* [Requirement]:
Below are records with pictures. Reproduce exactly the lines from the line with "Given: Enable 사전발번 이후 송장번호가 변경된 주문 checkbox" to the line with "Given: Click the snooze clock icon", inclusive, and leave each picture out.

* [Dataset entries]:
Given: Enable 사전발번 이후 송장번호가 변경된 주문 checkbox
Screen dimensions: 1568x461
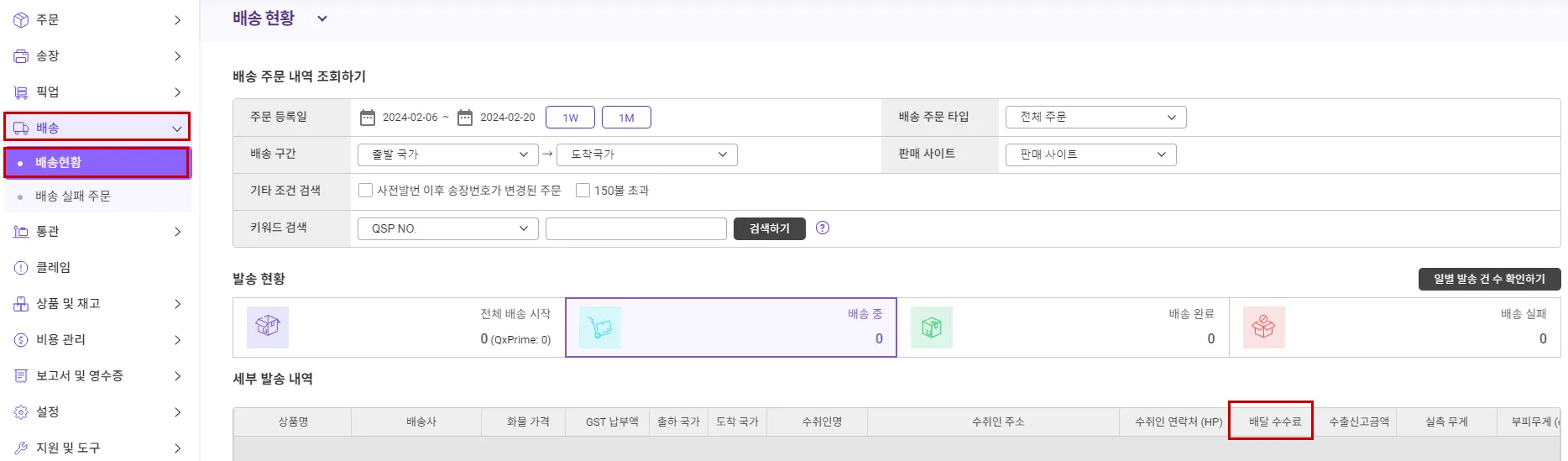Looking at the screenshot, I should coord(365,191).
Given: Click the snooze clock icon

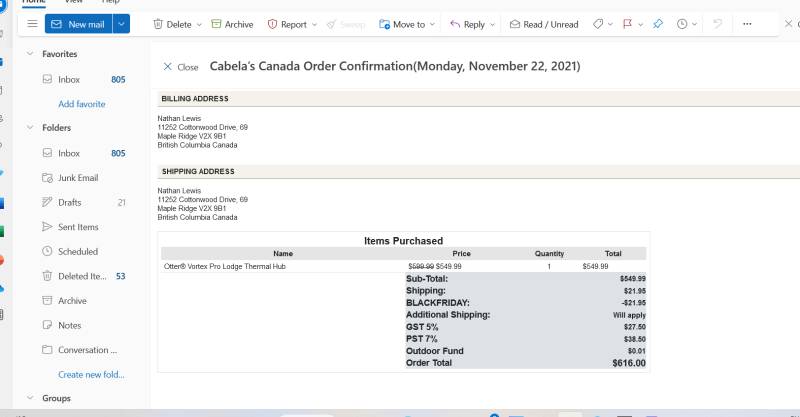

* * *

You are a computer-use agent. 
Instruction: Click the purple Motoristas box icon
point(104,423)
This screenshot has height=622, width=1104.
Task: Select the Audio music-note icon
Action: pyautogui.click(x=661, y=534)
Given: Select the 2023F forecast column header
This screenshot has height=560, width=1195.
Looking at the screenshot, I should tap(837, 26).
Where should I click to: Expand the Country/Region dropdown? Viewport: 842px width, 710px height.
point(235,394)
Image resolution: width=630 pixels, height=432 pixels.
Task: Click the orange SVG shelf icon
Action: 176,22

* [Result for this exercise]:
Given: Enable 사전발번 이후 송장번호가 변경된 주문 checkbox
Screen dimensions: 1568x461
Looking at the screenshot, I should coord(365,191).
Given: Click the snooze clock icon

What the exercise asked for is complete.